The active form of vitamin D, 1,25-dihydroxyvitamin D(3) (1,25(OH)(2)D(3)), mediates its immunomodulatory effects by binding to the vitamin D receptor (VDR). Here, we describe a new point mutation in the DNA-binding domain of the VDR and its consequences for 1,25(OH)(2)D(3) signaling in T cells from heterozygous and homozygous carriers of the mutation. The mutation did not affect the overall structure or the ability of the VDR to bind 1,25(OH)(2)D(3) and the retinoid X receptor.
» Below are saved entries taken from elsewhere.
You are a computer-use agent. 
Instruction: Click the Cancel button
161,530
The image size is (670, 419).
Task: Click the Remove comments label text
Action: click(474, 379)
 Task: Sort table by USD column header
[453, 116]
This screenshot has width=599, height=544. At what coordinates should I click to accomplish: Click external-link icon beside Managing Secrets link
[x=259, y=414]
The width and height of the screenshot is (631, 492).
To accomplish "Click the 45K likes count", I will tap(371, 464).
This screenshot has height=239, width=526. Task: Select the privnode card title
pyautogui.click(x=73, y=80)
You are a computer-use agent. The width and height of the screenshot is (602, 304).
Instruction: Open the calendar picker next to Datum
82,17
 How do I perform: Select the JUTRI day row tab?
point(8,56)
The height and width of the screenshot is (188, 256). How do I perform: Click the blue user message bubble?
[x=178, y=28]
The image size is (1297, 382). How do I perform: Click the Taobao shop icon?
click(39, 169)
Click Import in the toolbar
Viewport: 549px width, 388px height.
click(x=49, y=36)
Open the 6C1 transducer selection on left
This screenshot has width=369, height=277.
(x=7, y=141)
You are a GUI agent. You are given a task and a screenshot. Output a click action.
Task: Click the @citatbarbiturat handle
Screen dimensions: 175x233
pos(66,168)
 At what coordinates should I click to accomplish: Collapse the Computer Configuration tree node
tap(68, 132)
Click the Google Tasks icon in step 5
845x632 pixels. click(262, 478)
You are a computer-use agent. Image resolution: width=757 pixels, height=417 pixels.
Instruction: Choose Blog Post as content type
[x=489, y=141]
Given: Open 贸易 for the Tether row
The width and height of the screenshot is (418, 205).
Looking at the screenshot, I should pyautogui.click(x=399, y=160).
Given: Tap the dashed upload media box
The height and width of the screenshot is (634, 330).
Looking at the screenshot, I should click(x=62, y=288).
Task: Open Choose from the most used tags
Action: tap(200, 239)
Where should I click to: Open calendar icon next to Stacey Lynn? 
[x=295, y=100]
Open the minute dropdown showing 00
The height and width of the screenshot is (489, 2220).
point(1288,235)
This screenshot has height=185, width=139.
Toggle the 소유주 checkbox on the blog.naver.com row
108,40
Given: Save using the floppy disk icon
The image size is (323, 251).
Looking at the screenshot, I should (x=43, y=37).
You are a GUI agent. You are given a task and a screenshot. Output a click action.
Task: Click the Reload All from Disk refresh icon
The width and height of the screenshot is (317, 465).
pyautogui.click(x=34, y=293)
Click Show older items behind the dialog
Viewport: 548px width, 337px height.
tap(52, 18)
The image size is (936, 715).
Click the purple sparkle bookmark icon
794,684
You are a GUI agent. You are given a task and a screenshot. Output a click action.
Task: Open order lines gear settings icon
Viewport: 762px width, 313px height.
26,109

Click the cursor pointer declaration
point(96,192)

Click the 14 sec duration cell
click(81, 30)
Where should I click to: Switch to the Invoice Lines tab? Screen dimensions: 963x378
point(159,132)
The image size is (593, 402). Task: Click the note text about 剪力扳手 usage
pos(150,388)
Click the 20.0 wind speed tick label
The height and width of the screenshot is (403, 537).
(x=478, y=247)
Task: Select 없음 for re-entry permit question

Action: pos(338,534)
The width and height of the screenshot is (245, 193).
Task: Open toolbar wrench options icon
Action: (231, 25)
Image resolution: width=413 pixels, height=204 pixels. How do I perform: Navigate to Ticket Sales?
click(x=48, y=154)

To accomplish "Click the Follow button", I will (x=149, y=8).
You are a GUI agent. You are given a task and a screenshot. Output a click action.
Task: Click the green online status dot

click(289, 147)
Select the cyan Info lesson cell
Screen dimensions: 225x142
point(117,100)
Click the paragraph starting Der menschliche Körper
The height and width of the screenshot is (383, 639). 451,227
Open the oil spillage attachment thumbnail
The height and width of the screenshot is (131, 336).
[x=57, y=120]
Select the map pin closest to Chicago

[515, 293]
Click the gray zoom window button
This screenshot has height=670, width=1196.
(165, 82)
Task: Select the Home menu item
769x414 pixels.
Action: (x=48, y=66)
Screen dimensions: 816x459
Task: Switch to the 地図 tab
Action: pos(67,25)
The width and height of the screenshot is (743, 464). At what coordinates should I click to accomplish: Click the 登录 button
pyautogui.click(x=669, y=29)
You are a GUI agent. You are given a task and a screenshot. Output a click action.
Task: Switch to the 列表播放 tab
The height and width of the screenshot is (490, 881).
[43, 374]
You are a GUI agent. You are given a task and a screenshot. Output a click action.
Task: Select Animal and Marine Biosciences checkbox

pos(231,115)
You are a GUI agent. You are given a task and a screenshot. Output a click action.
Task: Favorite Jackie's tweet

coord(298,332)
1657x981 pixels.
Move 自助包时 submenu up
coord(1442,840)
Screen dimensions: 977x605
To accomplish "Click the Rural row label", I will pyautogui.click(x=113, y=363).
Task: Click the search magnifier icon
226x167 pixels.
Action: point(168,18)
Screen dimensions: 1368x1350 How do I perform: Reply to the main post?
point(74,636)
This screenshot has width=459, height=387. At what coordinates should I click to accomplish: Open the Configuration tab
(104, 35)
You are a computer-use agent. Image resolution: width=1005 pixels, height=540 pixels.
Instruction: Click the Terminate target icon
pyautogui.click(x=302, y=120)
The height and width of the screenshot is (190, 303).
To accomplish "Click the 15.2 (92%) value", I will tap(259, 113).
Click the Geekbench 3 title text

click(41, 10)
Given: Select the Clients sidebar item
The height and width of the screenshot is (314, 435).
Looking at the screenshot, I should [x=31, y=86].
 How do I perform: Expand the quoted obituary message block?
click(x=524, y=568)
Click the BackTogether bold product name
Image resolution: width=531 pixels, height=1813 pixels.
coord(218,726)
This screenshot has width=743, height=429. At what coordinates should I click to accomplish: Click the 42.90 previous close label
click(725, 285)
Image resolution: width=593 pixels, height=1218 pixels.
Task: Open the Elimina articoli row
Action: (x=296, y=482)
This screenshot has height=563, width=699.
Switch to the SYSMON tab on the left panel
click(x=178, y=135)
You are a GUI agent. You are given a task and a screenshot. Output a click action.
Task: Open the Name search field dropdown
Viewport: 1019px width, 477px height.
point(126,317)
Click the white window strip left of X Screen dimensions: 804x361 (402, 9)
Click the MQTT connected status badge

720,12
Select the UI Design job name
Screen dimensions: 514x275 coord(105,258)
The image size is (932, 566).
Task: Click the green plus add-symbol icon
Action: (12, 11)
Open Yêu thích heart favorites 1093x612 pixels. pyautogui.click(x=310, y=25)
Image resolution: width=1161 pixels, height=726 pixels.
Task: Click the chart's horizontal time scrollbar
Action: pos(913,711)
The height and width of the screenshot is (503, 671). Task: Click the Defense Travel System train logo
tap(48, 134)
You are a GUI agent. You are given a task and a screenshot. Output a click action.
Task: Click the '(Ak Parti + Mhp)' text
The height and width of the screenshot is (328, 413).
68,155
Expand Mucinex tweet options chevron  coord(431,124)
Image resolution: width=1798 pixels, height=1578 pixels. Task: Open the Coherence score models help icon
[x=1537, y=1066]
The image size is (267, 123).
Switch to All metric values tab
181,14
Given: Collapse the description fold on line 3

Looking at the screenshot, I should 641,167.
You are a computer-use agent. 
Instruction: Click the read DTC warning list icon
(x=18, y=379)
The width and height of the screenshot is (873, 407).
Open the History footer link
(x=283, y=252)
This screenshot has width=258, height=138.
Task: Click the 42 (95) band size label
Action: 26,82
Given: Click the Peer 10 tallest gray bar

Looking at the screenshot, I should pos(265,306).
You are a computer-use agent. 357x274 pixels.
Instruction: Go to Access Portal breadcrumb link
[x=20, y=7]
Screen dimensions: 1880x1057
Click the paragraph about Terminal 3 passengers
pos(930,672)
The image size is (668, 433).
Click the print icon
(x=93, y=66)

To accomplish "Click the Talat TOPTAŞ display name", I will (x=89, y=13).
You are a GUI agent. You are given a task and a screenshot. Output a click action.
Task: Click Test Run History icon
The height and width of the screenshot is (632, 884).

However, the subcellular localization of the VDR was strongly affected and the transcriptional activity was abolished by the mutation. In heterozygous carriers of the mutation, 1,25(OH)(2)D(3)-induced gene regulation was reduced by ~ 50% indicating that the expression level of wild-type VDR determines 1,25(OH)(2)D(3) responsiveness in T cells. We show that vitamin D-mediated suppression of vitamin A-induced gene regulation depends on an intact ability of the VDR to bind DNA. Furthermore, we demonstrate that vitamin A inhibits 1,25(OH)(2)D(3)-induced translocation of the VDR to the nucleus and 1,25(OH)(2)D(3)-induced up-regulation of CYP24A1. Taken together, this study unravels novel aspects of vitamin D signaling and function of the VDR in human T cells.